▶ _Data_:
────────
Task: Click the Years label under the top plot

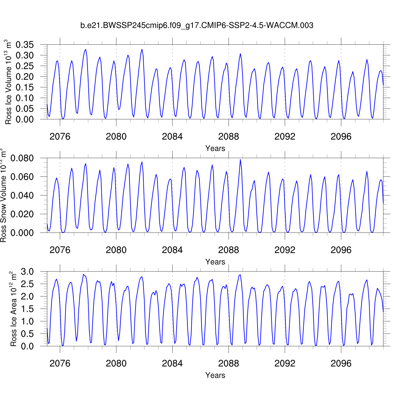Action: (215, 148)
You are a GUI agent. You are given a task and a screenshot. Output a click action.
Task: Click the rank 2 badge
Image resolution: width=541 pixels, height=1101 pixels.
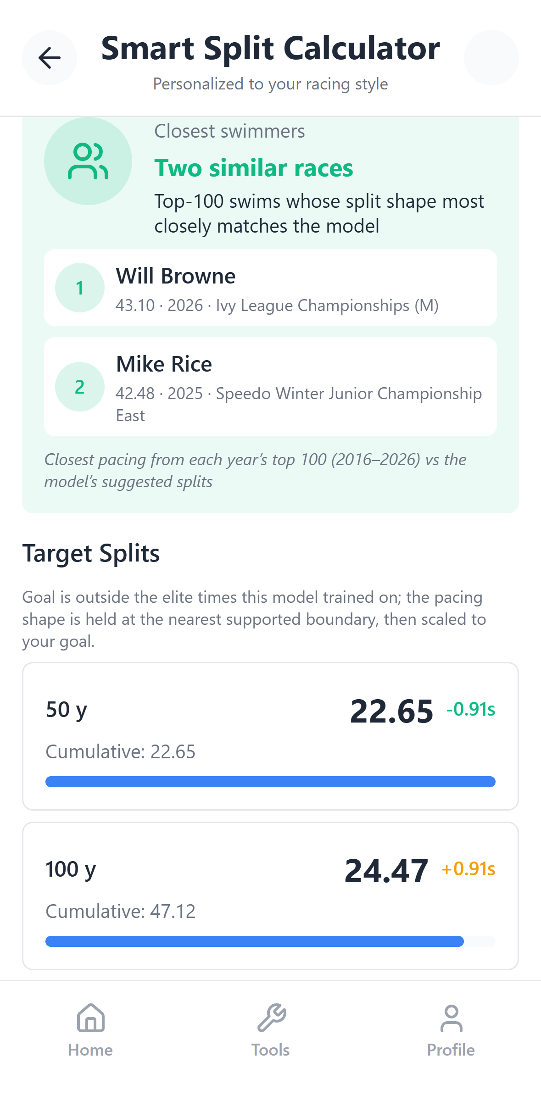point(80,387)
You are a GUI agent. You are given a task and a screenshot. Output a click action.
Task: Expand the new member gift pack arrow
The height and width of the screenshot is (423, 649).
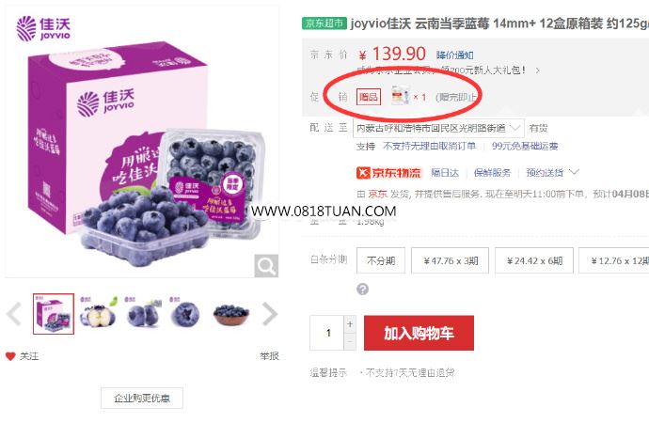[x=538, y=71]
────────
▶ _The task_: Every line from the one holding "Task: Expand the new member gift pack arrow" to the last line of the listing above, inclusive, must appear exactly as written, and no picture may appear.

▶ _Reply_:
Task: Expand the new member gift pack arrow
The height and width of the screenshot is (423, 649).
[x=538, y=71]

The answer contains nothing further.